---- SUPPLIED RECORDS
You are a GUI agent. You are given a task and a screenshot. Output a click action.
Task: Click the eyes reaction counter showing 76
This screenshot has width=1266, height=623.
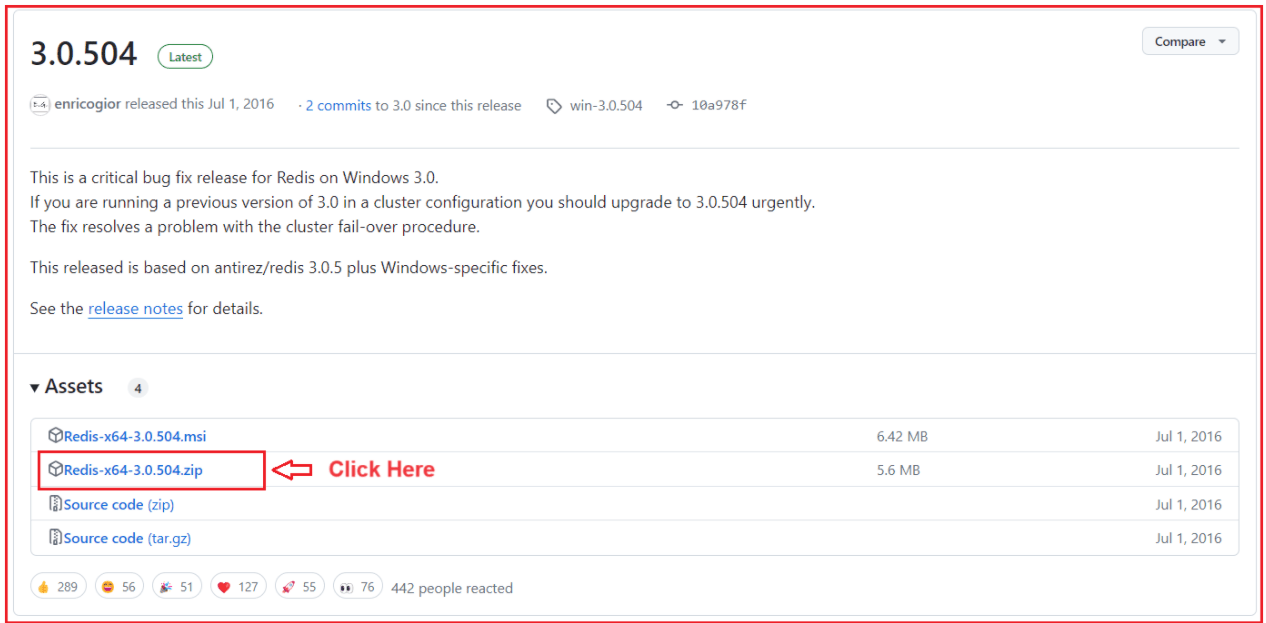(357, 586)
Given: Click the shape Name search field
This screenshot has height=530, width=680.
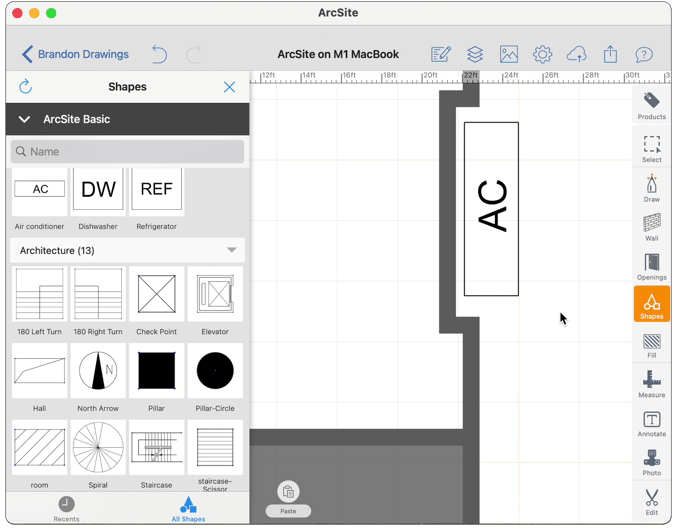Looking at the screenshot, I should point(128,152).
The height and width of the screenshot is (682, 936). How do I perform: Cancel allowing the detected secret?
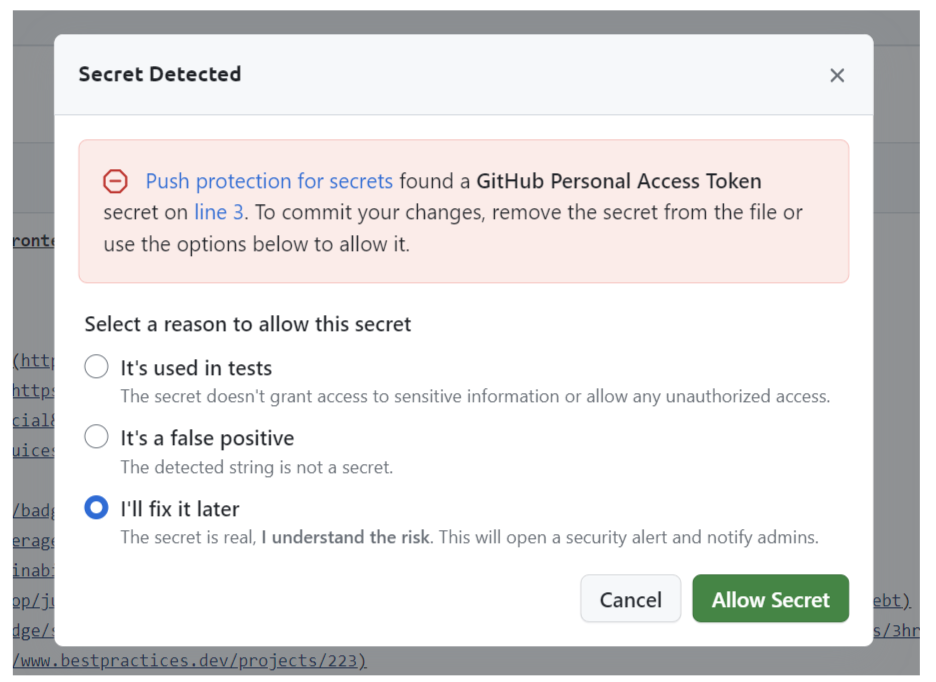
--------
• [DIRECTION]: Quote the records above line for line, leaving out the pictures.

• [OUTPUT FOR THIS EXERCISE]:
You are a GUI agent. You are given a task and a screenshot. Output a click action.
Task: Click the eyes reaction counter showing 76
This screenshot has width=1266, height=623.
(357, 586)
Given: Click the shape Name search field
This screenshot has height=530, width=680.
Looking at the screenshot, I should point(128,152).
The height and width of the screenshot is (682, 936). How do I perform: Cancel allowing the detected secret?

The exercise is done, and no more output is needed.